- _EXERCISE INSTRUCTIONS_:
Nothing but an exact copy of the records is expected here.
-------- DATASET ENTRIES
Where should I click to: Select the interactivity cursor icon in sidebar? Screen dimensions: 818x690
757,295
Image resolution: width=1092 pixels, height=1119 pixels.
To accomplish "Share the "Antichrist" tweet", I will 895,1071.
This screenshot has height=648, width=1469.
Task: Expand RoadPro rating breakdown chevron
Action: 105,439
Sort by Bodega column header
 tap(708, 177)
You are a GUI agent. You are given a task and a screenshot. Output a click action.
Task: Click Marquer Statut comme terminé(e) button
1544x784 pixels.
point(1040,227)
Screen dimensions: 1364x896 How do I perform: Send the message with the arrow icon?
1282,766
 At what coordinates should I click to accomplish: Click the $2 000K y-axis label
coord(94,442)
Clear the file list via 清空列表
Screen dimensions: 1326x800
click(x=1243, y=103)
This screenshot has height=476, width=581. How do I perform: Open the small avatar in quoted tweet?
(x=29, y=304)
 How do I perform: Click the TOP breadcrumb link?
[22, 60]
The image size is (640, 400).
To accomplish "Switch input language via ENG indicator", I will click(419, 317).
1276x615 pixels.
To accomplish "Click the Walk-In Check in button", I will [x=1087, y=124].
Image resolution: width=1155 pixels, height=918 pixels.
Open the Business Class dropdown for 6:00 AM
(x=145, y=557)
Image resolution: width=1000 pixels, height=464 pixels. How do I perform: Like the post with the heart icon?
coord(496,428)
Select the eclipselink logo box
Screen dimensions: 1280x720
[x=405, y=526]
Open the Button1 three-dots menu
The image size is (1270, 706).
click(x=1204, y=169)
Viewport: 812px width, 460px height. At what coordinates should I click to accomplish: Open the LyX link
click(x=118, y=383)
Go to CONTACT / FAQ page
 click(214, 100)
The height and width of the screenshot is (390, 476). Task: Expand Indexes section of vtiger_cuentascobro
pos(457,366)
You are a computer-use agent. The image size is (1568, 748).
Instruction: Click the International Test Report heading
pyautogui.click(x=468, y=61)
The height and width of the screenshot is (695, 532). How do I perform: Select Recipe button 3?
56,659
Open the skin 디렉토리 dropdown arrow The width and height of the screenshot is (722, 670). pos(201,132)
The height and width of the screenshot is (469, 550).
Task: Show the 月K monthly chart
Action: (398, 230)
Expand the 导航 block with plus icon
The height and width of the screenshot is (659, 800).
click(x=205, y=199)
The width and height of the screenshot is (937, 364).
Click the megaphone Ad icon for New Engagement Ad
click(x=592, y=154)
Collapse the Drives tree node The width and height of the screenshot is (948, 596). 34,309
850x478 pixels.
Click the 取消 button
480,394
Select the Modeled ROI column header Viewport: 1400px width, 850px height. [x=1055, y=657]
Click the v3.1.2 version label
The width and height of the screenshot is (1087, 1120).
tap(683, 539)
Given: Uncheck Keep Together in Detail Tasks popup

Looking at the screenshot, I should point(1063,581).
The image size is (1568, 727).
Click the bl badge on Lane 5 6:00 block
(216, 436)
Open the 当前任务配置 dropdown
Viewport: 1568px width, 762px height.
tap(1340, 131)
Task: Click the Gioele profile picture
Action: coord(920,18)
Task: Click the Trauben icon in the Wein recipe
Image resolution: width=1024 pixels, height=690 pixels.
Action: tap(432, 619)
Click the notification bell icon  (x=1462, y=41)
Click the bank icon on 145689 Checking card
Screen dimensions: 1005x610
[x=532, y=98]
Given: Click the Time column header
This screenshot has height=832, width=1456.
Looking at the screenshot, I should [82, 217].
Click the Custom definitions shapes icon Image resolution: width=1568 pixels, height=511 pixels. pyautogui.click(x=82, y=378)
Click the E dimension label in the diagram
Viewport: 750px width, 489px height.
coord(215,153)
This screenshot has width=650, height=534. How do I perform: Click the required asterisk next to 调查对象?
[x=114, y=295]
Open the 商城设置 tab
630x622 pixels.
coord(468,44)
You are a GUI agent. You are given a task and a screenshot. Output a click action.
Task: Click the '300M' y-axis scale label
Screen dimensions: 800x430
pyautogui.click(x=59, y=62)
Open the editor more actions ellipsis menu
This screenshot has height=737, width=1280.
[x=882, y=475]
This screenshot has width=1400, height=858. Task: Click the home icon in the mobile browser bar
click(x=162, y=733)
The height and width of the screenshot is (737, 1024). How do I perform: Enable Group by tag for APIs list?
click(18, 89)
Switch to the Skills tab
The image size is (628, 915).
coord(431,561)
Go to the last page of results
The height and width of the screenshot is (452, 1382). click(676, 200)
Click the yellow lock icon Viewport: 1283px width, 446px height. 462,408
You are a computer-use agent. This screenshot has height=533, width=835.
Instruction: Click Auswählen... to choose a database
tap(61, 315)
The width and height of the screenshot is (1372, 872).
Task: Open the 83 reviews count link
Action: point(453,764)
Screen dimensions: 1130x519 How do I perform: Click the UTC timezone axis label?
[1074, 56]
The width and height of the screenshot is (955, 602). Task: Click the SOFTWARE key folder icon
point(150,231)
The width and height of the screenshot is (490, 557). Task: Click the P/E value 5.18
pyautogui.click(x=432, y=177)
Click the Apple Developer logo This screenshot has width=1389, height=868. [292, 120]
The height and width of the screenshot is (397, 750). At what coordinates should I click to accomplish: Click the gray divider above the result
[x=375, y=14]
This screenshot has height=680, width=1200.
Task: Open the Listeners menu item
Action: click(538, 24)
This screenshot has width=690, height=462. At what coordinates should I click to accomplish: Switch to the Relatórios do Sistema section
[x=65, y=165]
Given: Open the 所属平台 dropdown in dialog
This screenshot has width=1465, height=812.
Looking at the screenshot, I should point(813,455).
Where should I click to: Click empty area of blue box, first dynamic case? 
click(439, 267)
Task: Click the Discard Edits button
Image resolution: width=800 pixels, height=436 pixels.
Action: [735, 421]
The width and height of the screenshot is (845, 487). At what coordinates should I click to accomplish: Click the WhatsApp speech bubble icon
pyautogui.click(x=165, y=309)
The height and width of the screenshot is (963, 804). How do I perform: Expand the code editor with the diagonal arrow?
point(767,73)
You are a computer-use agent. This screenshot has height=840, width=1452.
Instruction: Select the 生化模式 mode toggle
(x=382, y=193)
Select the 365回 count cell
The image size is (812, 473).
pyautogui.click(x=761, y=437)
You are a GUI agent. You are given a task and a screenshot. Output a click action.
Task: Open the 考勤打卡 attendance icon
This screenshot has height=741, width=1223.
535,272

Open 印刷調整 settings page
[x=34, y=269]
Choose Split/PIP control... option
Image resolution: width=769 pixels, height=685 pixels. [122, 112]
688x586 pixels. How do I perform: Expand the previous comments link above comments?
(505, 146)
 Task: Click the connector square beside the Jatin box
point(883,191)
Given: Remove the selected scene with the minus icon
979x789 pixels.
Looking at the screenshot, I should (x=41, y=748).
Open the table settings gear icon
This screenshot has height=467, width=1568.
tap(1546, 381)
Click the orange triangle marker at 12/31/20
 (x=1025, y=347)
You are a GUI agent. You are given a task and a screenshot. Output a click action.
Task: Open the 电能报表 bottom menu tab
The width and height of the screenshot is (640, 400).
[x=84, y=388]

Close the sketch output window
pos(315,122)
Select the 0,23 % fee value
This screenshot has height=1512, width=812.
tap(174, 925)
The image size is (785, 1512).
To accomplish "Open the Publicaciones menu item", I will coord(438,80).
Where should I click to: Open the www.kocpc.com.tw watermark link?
----------------
- _TASK RESULT_:
Where should I click to: Select the interactivity cursor icon in sidebar? Screen dimensions: 818x690
757,295
Image resolution: width=1092 pixels, height=1119 pixels.
To accomplish "Share the "Antichrist" tweet", I will 895,1071.
This screenshot has height=648, width=1469.
Task: Expand RoadPro rating breakdown chevron
Action: 105,439
Sort by Bodega column header
 tap(708, 177)
You are a GUI agent. You are given a task and a screenshot. Output a click action.
Task: Click Marquer Statut comme terminé(e) button
1544x784 pixels.
point(1040,227)
Screen dimensions: 1364x896 How do I perform: Send the message with the arrow icon?
1282,766
 At what coordinates should I click to accomplish: Click the $2 000K y-axis label
coord(94,442)
Clear the file list via 清空列表
Screen dimensions: 1326x800
click(x=1243, y=103)
This screenshot has height=476, width=581. How do I perform: Open the small avatar in quoted tweet?
(x=29, y=304)
 How do I perform: Click the TOP breadcrumb link?
[22, 60]
The image size is (640, 400).
To accomplish "Switch input language via ENG indicator", I will click(419, 317).
1276x615 pixels.
To accomplish "Click the Walk-In Check in button", I will [x=1087, y=124].
Image resolution: width=1155 pixels, height=918 pixels.
Open the Business Class dropdown for 6:00 AM
(x=145, y=557)
Image resolution: width=1000 pixels, height=464 pixels. How do I perform: Like the post with the heart icon?
coord(496,428)
Select the eclipselink logo box
Screen dimensions: 1280x720
[x=405, y=526]
Open the Button1 three-dots menu
The image size is (1270, 706).
click(x=1204, y=169)
Viewport: 812px width, 460px height. At what coordinates should I click to accomplish: Open the LyX link
click(x=118, y=383)
Go to CONTACT / FAQ page
 click(214, 100)
The height and width of the screenshot is (390, 476). Task: Expand Indexes section of vtiger_cuentascobro
pos(457,366)
You are a computer-use agent. The image size is (1568, 748).
Instruction: Click the International Test Report heading
pyautogui.click(x=468, y=61)
The height and width of the screenshot is (695, 532). How do I perform: Select Recipe button 3?
56,659
Open the skin 디렉토리 dropdown arrow The width and height of the screenshot is (722, 670). pos(201,132)
The height and width of the screenshot is (469, 550).
Task: Show the 月K monthly chart
Action: (398, 230)
Expand the 导航 block with plus icon
The height and width of the screenshot is (659, 800).
click(x=205, y=199)
The width and height of the screenshot is (937, 364).
Click the megaphone Ad icon for New Engagement Ad
click(x=592, y=154)
Collapse the Drives tree node The width and height of the screenshot is (948, 596). 34,309
850x478 pixels.
Click the 取消 button
480,394
Select the Modeled ROI column header Viewport: 1400px width, 850px height. [x=1055, y=657]
Click the v3.1.2 version label
The width and height of the screenshot is (1087, 1120).
tap(683, 539)
Given: Uncheck Keep Together in Detail Tasks popup

Looking at the screenshot, I should point(1063,581).
The image size is (1568, 727).
Click the bl badge on Lane 5 6:00 block
(216, 436)
Open the 当前任务配置 dropdown
Viewport: 1568px width, 762px height.
tap(1340, 131)
Task: Click the Gioele profile picture
Action: coord(920,18)
Task: Click the Trauben icon in the Wein recipe
Image resolution: width=1024 pixels, height=690 pixels.
Action: tap(432, 619)
Click the notification bell icon  (x=1462, y=41)
Click the bank icon on 145689 Checking card
Screen dimensions: 1005x610
[x=532, y=98]
Given: Click the Time column header
This screenshot has height=832, width=1456.
Looking at the screenshot, I should [82, 217].
Click the Custom definitions shapes icon Image resolution: width=1568 pixels, height=511 pixels. pyautogui.click(x=82, y=378)
Click the E dimension label in the diagram
Viewport: 750px width, 489px height.
coord(215,153)
This screenshot has width=650, height=534. How do I perform: Click the required asterisk next to 调查对象?
[x=114, y=295]
Open the 商城设置 tab
630x622 pixels.
coord(468,44)
You are a GUI agent. You are given a task and a screenshot. Output a click action.
Task: Click the '300M' y-axis scale label
Screen dimensions: 800x430
pyautogui.click(x=59, y=62)
Open the editor more actions ellipsis menu
This screenshot has height=737, width=1280.
[x=882, y=475]
This screenshot has width=1400, height=858. Task: Click the home icon in the mobile browser bar
click(x=162, y=733)
The height and width of the screenshot is (737, 1024). How do I perform: Enable Group by tag for APIs list?
click(18, 89)
Switch to the Skills tab
The image size is (628, 915).
coord(431,561)
Go to the last page of results
The height and width of the screenshot is (452, 1382). click(676, 200)
Click the yellow lock icon Viewport: 1283px width, 446px height. 462,408
You are a computer-use agent. This screenshot has height=533, width=835.
Instruction: Click Auswählen... to choose a database
tap(61, 315)
The width and height of the screenshot is (1372, 872).
Task: Open the 83 reviews count link
Action: point(453,764)
Screen dimensions: 1130x519 How do I perform: Click the UTC timezone axis label?
[1074, 56]
The width and height of the screenshot is (955, 602). Task: Click the SOFTWARE key folder icon
point(150,231)
The width and height of the screenshot is (490, 557). Task: Click the P/E value 5.18
pyautogui.click(x=432, y=177)
Click the Apple Developer logo This screenshot has width=1389, height=868. [292, 120]
The height and width of the screenshot is (397, 750). At what coordinates should I click to accomplish: Click the gray divider above the result
[x=375, y=14]
This screenshot has height=680, width=1200.
Task: Open the Listeners menu item
Action: click(538, 24)
This screenshot has width=690, height=462. At what coordinates should I click to accomplish: Switch to the Relatórios do Sistema section
[x=65, y=165]
Given: Open the 所属平台 dropdown in dialog
This screenshot has width=1465, height=812.
Looking at the screenshot, I should point(813,455).
Where should I click to: Click empty area of blue box, first dynamic case? 
click(439, 267)
Task: Click the Discard Edits button
Image resolution: width=800 pixels, height=436 pixels.
Action: [735, 421]
The width and height of the screenshot is (845, 487). At what coordinates should I click to accomplish: Click the WhatsApp speech bubble icon
pyautogui.click(x=165, y=309)
The height and width of the screenshot is (963, 804). How do I perform: Expand the code editor with the diagonal arrow?
point(767,73)
You are a computer-use agent. This screenshot has height=840, width=1452.
Instruction: Select the 生化模式 mode toggle
(x=382, y=193)
Select the 365回 count cell
The image size is (812, 473).
pyautogui.click(x=761, y=437)
You are a GUI agent. You are given a task and a screenshot. Output a click action.
Task: Open the 考勤打卡 attendance icon
This screenshot has height=741, width=1223.
535,272

Open 印刷調整 settings page
[x=34, y=269]
Choose Split/PIP control... option
Image resolution: width=769 pixels, height=685 pixels. [122, 112]
688x586 pixels. How do I perform: Expand the previous comments link above comments?
(505, 146)
 Task: Click the connector square beside the Jatin box
point(883,191)
Given: Remove the selected scene with the minus icon
979x789 pixels.
Looking at the screenshot, I should (x=41, y=748).
Open the table settings gear icon
This screenshot has height=467, width=1568.
tap(1546, 381)
Click the orange triangle marker at 12/31/20
 (x=1025, y=347)
You are a GUI agent. You are given a task and a screenshot. Output a click action.
Task: Open the 电能报表 bottom menu tab
The width and height of the screenshot is (640, 400).
[x=84, y=388]

Close the sketch output window
pos(315,122)
Select the 0,23 % fee value
This screenshot has height=1512, width=812.
tap(174, 925)
The image size is (785, 1512).
To accomplish "Open the Publicaciones menu item", I will coord(438,80).
Where should I click to: Open the www.kocpc.com.tw watermark link?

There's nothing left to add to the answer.